Items:

--- --- ---

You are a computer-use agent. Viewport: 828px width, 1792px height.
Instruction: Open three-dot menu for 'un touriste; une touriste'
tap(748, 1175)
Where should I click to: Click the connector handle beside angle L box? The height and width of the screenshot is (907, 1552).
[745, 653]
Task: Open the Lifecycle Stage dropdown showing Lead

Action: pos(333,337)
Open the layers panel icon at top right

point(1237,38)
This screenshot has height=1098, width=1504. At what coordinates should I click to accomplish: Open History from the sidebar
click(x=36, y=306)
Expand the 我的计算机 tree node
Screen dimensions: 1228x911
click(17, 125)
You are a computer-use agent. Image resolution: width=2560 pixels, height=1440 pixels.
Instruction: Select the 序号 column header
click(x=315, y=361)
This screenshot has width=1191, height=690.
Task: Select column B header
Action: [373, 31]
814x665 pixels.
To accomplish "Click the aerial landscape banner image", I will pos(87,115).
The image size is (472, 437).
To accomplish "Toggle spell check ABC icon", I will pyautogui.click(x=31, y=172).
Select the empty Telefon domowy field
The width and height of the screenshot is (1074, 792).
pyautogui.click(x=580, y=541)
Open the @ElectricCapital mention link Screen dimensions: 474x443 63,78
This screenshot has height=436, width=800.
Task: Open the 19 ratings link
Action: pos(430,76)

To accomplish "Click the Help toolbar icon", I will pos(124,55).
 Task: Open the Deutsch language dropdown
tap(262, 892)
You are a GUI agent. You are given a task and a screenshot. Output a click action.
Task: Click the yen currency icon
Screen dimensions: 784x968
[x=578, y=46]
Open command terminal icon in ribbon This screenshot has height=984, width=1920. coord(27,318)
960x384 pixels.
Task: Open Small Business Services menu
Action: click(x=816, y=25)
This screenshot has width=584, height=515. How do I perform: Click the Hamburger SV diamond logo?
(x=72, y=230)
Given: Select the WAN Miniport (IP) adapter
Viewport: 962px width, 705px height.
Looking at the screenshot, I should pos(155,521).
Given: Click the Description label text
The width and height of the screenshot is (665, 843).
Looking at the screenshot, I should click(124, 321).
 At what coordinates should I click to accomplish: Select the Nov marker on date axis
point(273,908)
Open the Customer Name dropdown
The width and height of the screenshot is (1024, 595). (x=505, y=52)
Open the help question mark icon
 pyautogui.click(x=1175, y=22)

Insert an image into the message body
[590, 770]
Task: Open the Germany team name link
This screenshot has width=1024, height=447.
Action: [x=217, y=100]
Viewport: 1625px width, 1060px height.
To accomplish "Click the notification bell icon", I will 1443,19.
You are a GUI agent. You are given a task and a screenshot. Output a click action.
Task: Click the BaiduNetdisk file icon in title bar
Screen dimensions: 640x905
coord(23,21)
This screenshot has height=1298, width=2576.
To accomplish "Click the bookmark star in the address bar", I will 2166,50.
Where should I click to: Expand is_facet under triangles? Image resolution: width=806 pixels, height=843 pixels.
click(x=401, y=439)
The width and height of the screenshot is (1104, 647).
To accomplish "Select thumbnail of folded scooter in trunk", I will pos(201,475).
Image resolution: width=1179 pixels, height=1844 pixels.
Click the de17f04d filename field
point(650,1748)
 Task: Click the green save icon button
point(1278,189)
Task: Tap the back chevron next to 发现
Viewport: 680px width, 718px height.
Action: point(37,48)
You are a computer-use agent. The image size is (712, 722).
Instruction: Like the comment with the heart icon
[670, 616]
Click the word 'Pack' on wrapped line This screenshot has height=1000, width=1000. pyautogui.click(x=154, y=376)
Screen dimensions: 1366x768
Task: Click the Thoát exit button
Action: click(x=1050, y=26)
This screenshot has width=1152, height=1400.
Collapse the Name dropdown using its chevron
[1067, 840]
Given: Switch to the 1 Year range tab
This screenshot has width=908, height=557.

--- --- ---

Do this: Copy out all the records above line for line, with no changes.

Exercise solution:
You are a computer-use agent. Viewport: 828px width, 1792px height.
Instruction: Open three-dot menu for 'un touriste; une touriste'
tap(748, 1175)
Where should I click to: Click the connector handle beside angle L box? The height and width of the screenshot is (907, 1552).
[745, 653]
Task: Open the Lifecycle Stage dropdown showing Lead

Action: pos(333,337)
Open the layers panel icon at top right

point(1237,38)
This screenshot has height=1098, width=1504. At what coordinates should I click to accomplish: Open History from the sidebar
click(x=36, y=306)
Expand the 我的计算机 tree node
Screen dimensions: 1228x911
click(17, 125)
You are a computer-use agent. Image resolution: width=2560 pixels, height=1440 pixels.
Instruction: Select the 序号 column header
click(x=315, y=361)
This screenshot has width=1191, height=690.
Task: Select column B header
Action: [373, 31]
814x665 pixels.
To accomplish "Click the aerial landscape banner image", I will pos(87,115).
The image size is (472, 437).
To accomplish "Toggle spell check ABC icon", I will pyautogui.click(x=31, y=172).
Select the empty Telefon domowy field
The width and height of the screenshot is (1074, 792).
pyautogui.click(x=580, y=541)
Open the @ElectricCapital mention link Screen dimensions: 474x443 63,78
This screenshot has height=436, width=800.
Task: Open the 19 ratings link
Action: pos(430,76)

To accomplish "Click the Help toolbar icon", I will pos(124,55).
 Task: Open the Deutsch language dropdown
tap(262, 892)
You are a GUI agent. You are given a task and a screenshot. Output a click action.
Task: Click the yen currency icon
Screen dimensions: 784x968
[x=578, y=46]
Open command terminal icon in ribbon This screenshot has height=984, width=1920. coord(27,318)
960x384 pixels.
Task: Open Small Business Services menu
Action: click(x=816, y=25)
This screenshot has width=584, height=515. How do I perform: Click the Hamburger SV diamond logo?
(x=72, y=230)
Given: Select the WAN Miniport (IP) adapter
Viewport: 962px width, 705px height.
Looking at the screenshot, I should pos(155,521).
Given: Click the Description label text
The width and height of the screenshot is (665, 843).
Looking at the screenshot, I should click(124, 321).
 At what coordinates should I click to accomplish: Select the Nov marker on date axis
point(273,908)
Open the Customer Name dropdown
The width and height of the screenshot is (1024, 595). (x=505, y=52)
Open the help question mark icon
 pyautogui.click(x=1175, y=22)

Insert an image into the message body
[590, 770]
Task: Open the Germany team name link
This screenshot has width=1024, height=447.
Action: [x=217, y=100]
Viewport: 1625px width, 1060px height.
To accomplish "Click the notification bell icon", I will 1443,19.
You are a GUI agent. You are given a task and a screenshot. Output a click action.
Task: Click the BaiduNetdisk file icon in title bar
Screen dimensions: 640x905
coord(23,21)
This screenshot has height=1298, width=2576.
To accomplish "Click the bookmark star in the address bar", I will 2166,50.
Where should I click to: Expand is_facet under triangles? Image resolution: width=806 pixels, height=843 pixels.
click(x=401, y=439)
The width and height of the screenshot is (1104, 647).
To accomplish "Select thumbnail of folded scooter in trunk", I will pos(201,475).
Image resolution: width=1179 pixels, height=1844 pixels.
Click the de17f04d filename field
point(650,1748)
 Task: Click the green save icon button
point(1278,189)
Task: Tap the back chevron next to 发现
Viewport: 680px width, 718px height.
Action: point(37,48)
You are a computer-use agent. The image size is (712, 722).
Instruction: Like the comment with the heart icon
[670, 616]
Click the word 'Pack' on wrapped line This screenshot has height=1000, width=1000. pyautogui.click(x=154, y=376)
Screen dimensions: 1366x768
Task: Click the Thoát exit button
Action: click(x=1050, y=26)
This screenshot has width=1152, height=1400.
Collapse the Name dropdown using its chevron
[1067, 840]
Given: Switch to the 1 Year range tab
This screenshot has width=908, height=557.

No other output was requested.